The Intertextual Hub is built around several different algorithms to facilitate document search, similarity and navigation. In previous posts in this series, I have examined the applications of sequence alignment, topic modeling, and document similarity in various contexts. A primary objective of the Hub is to direct attention to particular documents that may be of interest. Arriving at a specific document to consult, the user is offered two views. One is a document browse mode, which provides links to similar documents and borrowed passages if detected. The second is to consult the Topic Distribution of the document.
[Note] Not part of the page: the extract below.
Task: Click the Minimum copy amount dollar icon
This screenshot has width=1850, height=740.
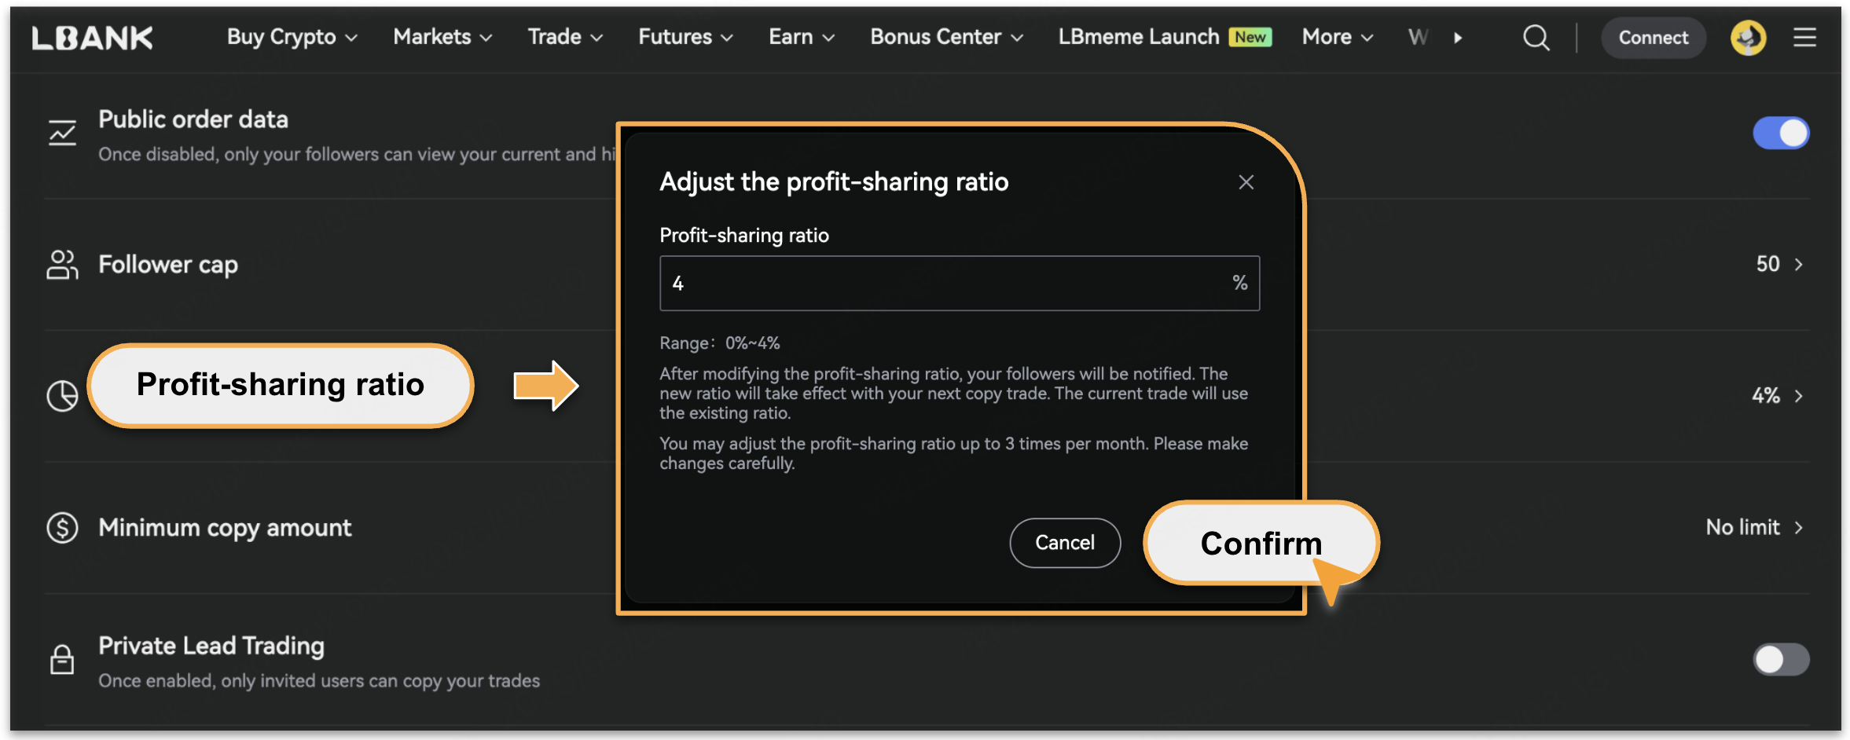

The left side of image above is top element of the Topic Model report for the Dénonciation a toutes les puissances de l'Europe : d'un plan de conjuration contre sa tranquilité général (link to text), an anonymous attack on the Club de 1789 published in 1790. As mentioned in an earlier post in this series, the first topic, number 123, is clearly about elections, which does indeed reflect a section describing elections in the club constitution. The lesser weighted topics in the document, 114, 111, 128 and so on, are all plausible topics of this document. The right side of this image, shows word cloud, size reflecting weight, of the most distinctive vocabulary identified in this document. This simple list is a considerably better guide to the specific content of the document, a denunciation of a conspiracy against the souverains of Europe to which is appended extracts from the constitution of the club.
Below the lists of Topics and Word Cloud of most distinctive tokens in Topic Model report, there are two lists of 20 documents. Below Topics are the top 20 documents identified by the similarity of topic distributions while below the Word Cloud are the top 20 documents as measured by similar vocabulary.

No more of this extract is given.